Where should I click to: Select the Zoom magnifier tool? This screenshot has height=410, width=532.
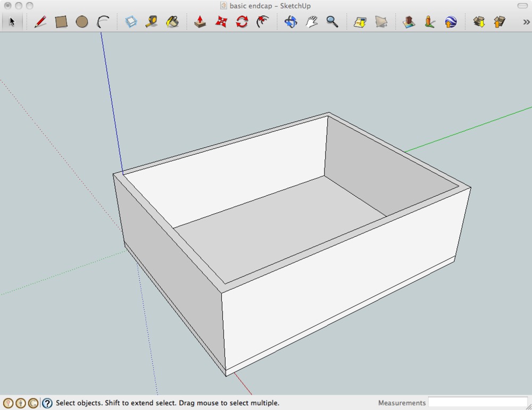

= = = = =

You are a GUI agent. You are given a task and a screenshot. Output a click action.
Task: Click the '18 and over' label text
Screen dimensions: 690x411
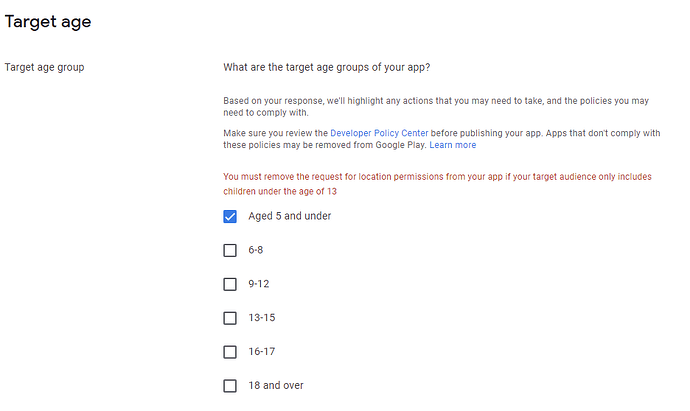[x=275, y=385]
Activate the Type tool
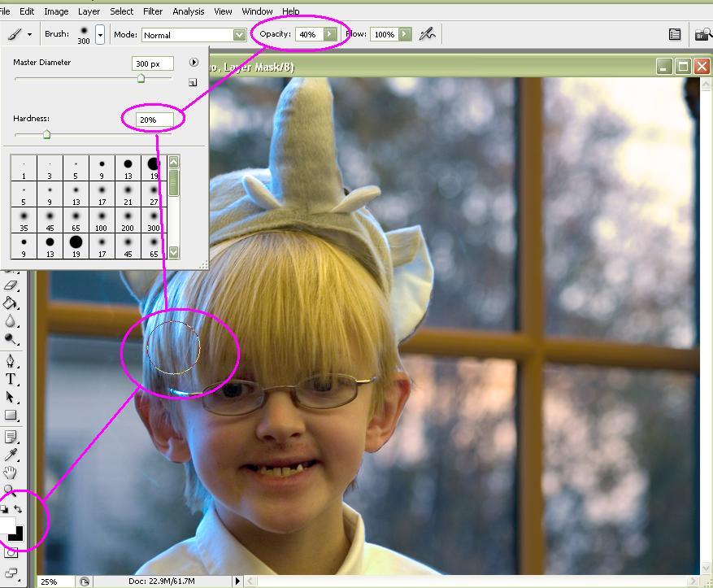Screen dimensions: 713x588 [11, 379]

= = = = =

**What you should do:**
Return the lines of the records that include the string "screenshot".

**Written solution:**
Where should I click to: Select the Zoom magnifier tool? This screenshot has height=410, width=532.
You are a GUI agent. You are given a task and a screenshot. Output a click action.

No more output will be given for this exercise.